He battles debilitating disease to achieve success

He battles debilitating disease to achieve success

“Obstacles are great incentives,” said French historian Jules Michelet. When C V Radhakrishnan was 25 years old, he was staring at an obstacle the size of a mountain as he was diagnosed with motor neuron disease. His muscles were wasting fast and doctors at AIIMS in New Delhi said he might be around for hardly five more years. The year was 1977.

Cut to 2010 and Radhakrishnan has survived not just five but another 27 years now. He now runs a modest but flourishing typesetting business for about 100 international journals like Nature Physics moving around his office in a wheelchair in a rural area near Thiruvananthapuram.

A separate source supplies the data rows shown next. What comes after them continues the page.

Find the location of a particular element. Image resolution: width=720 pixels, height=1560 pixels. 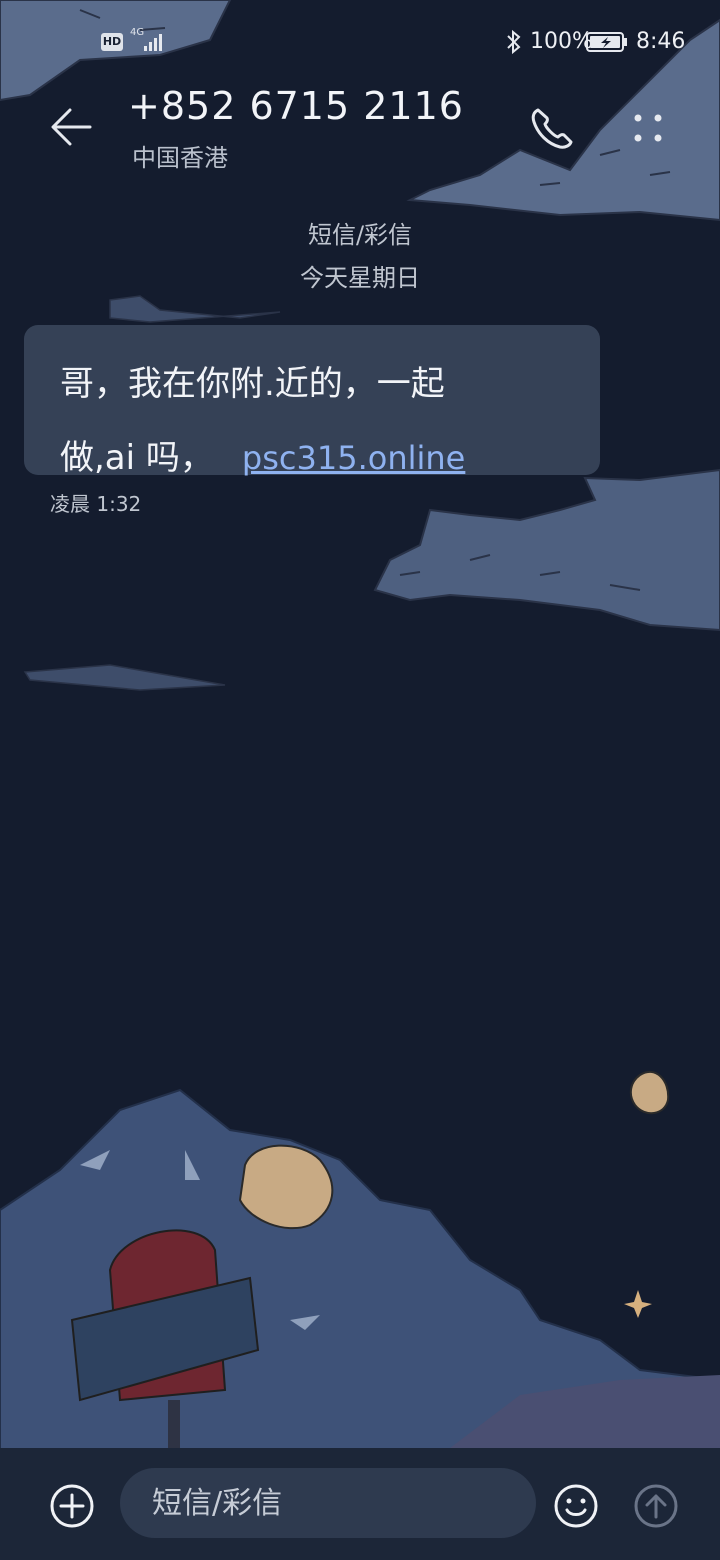

clock: 8:46 is located at coordinates (661, 42).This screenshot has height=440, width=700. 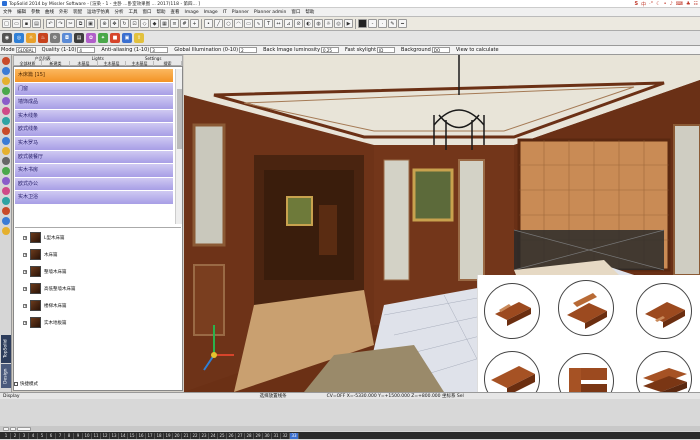 What do you see at coordinates (94, 184) in the screenshot?
I see `category-item: 欧式办公` at bounding box center [94, 184].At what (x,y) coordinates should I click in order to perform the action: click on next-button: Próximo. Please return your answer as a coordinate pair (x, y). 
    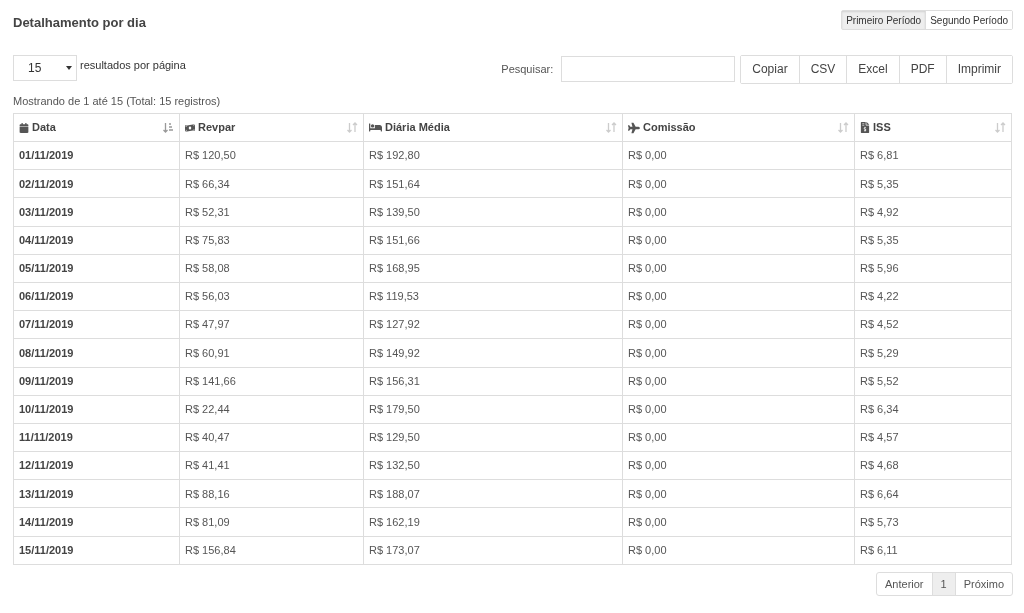
    Looking at the image, I should click on (983, 584).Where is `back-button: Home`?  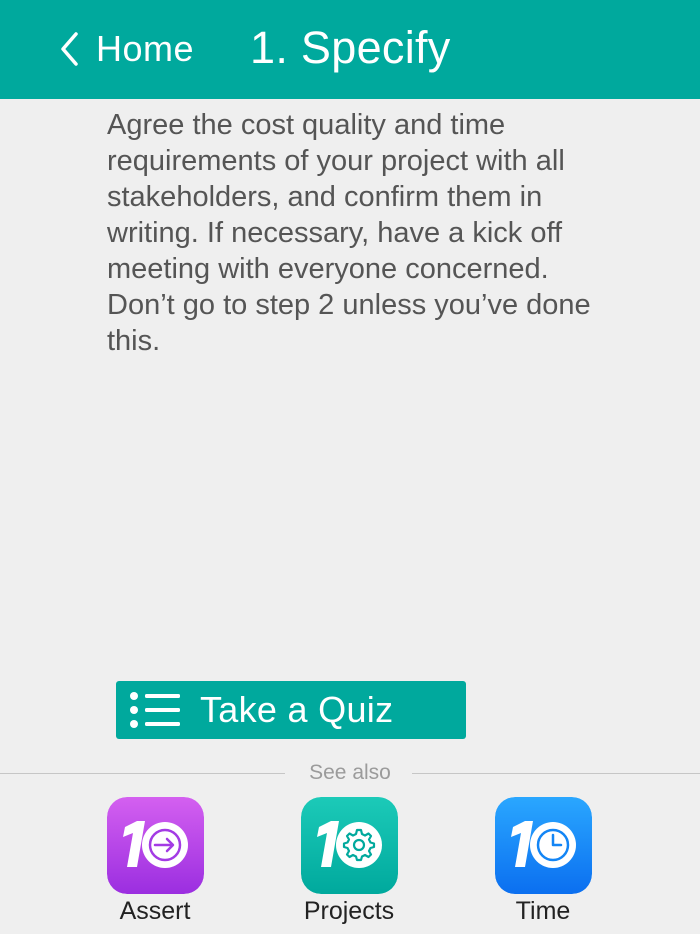
back-button: Home is located at coordinates (127, 49).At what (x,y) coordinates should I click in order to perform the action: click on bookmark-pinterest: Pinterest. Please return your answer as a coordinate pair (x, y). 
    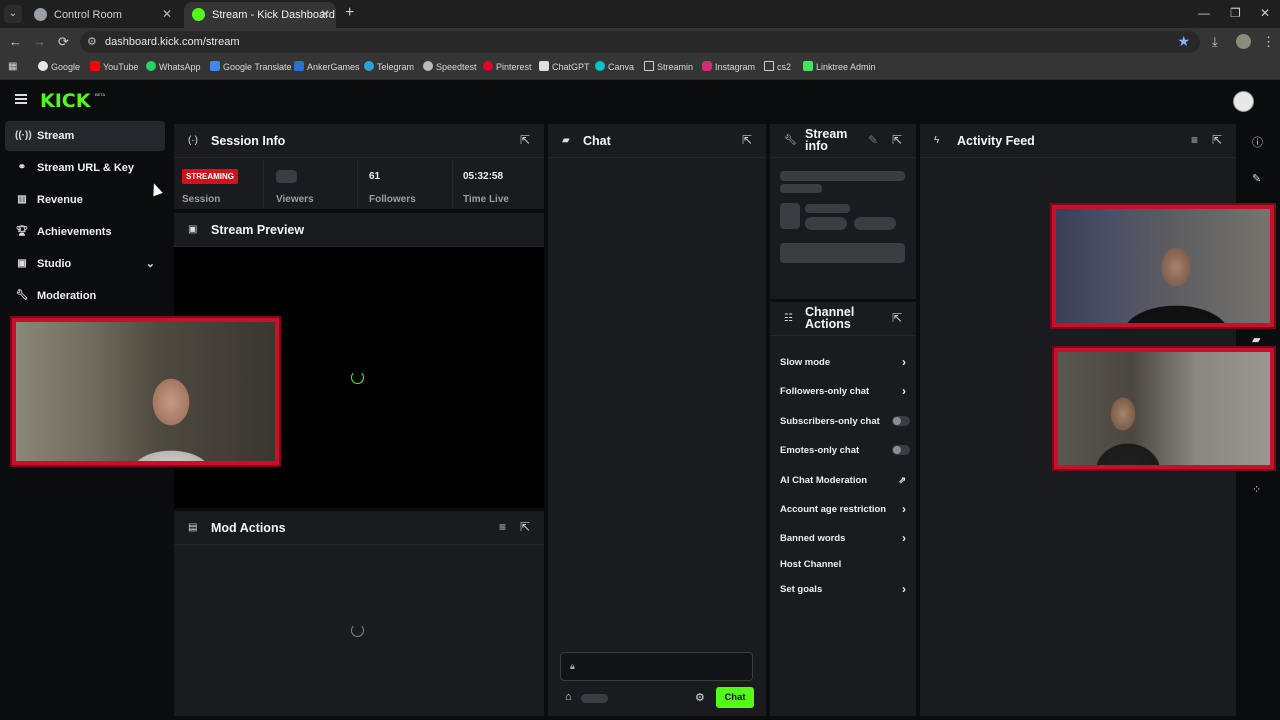
    Looking at the image, I should click on (508, 66).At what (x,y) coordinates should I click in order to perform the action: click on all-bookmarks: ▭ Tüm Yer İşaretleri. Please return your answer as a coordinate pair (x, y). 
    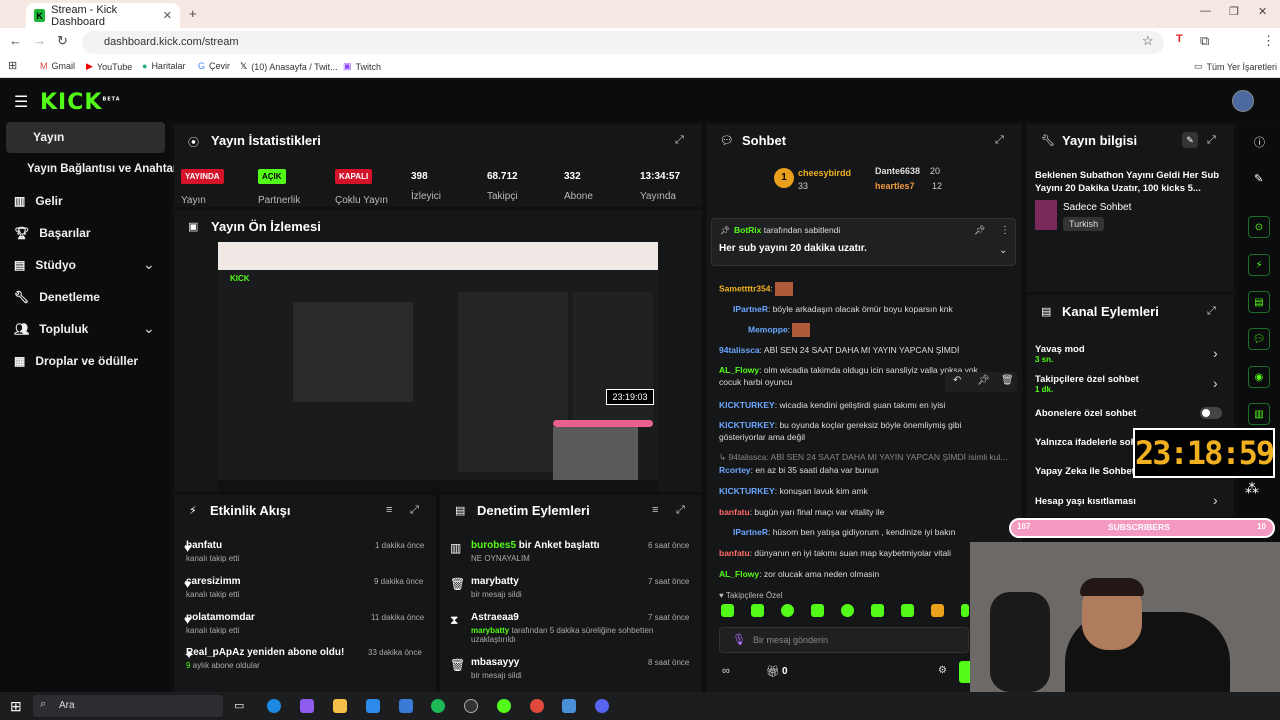
    Looking at the image, I should click on (1236, 66).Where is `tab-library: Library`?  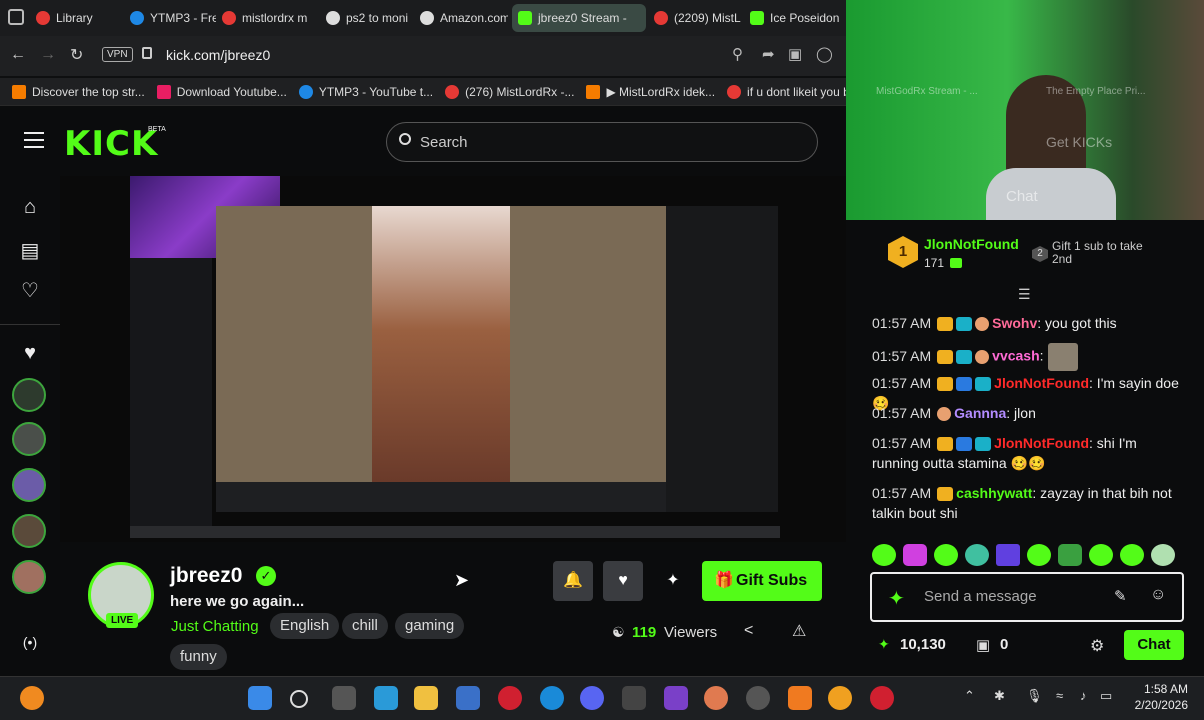
tab-library: Library is located at coordinates (75, 18).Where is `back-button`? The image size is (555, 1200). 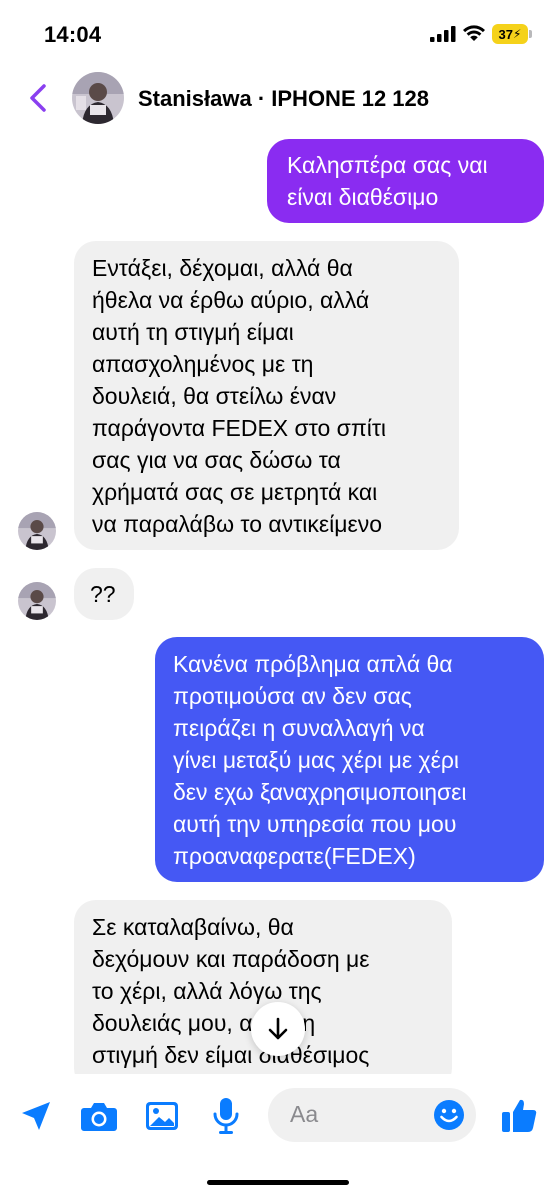
back-button is located at coordinates (38, 98).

Radhakrishnan and theoretical physicist Prof Stephen Hawking share the same disease marked by degeneration of motor neurons, the nerve cells that control voluntary muscle movement. “Hawking has near-complete paralysis. I was fortunate that my muscle wastage got arrested about five to six years into the disease,” Radhakrishnan, now 57, told Deccan Herald at the scenic new campus of his firm River Valley Technologies at Malayinkeezh, 10 km away from the city. Even though his disease progression was halted after he underwent ayurveda therapy in a leading hospital in 1983, he believes it may have been sheer coincidence. His toes slip off and he cannot move around freely or physically execute heavy work.
When he looks back, Radhakrishnan recalls that the disease has a debilitating effect on a person especially when it strikes at the prime of youth. “You are about to get into a relationship and begin a family when your disease condition can wreck you mentally. Getting over that phase was tough,” says he. Though he was an employee in the Ministry of Shipping then, Radhakrishnan thought it as pointless to be in Delhi if he had only five more years to go.

Back in his home town, he joined the Kerala University as a clerk. “It was in the university that I came in contact with professor Namboodiri in the mathematics department, who initiated me to the world of Tex (pronounced ‘tech’) language,” he recalled. Tex processing is used for typesetting complex scientific documents especially those involving mathematical formulae. “I mastered it in phases and undertook journal works. Life was smooth and I built a house by availing of a housing loan. Soon, I realised that my income from the university was insufficient to repay my loan. That was when I began exploring the commercial possibilities of Tex,” says he. With the help of his brothers, he set up River Valley Technologies in 1994 after quitting his university job.  

“Several things fell in place soon after and that includes my meeting with Kaveh Bazargan, an Iranian national settled in the UK who became my business partner,” he says. The mutual association has earned the firm overseas business from clients like Elsevier, IOP Publishing and Nature Publishing Group. Kaveh has now merged his firm with River Valley Tech which now undertakes work for reputed international journals including Nature Physics and Nature Photonics.

 He presides over a company with a turnover of Rs seven crore, employs 130 people, owns a beautiful campus away from the city and even visits the UK once a year. Six years ago, he married Vidya who now works in his company.
“Perhaps, I was there at the right time for several things to happen. But I also made some firm choices in life. I was not after money when there was an opportunity to go after it. I decided not to marry when I was young because I did not want to hide my illness,” he says. Much of the credit for his successful business also rests on the free software he employs unlike his competitors who are leading names in the business. 

Radhakrishnan’s airy multi-storey office is designed to enable him to move around in the wheelchair and he sits with his employees with no air of a chief executive.  Employees can drop in any time before 10 am and put in eight hours of work.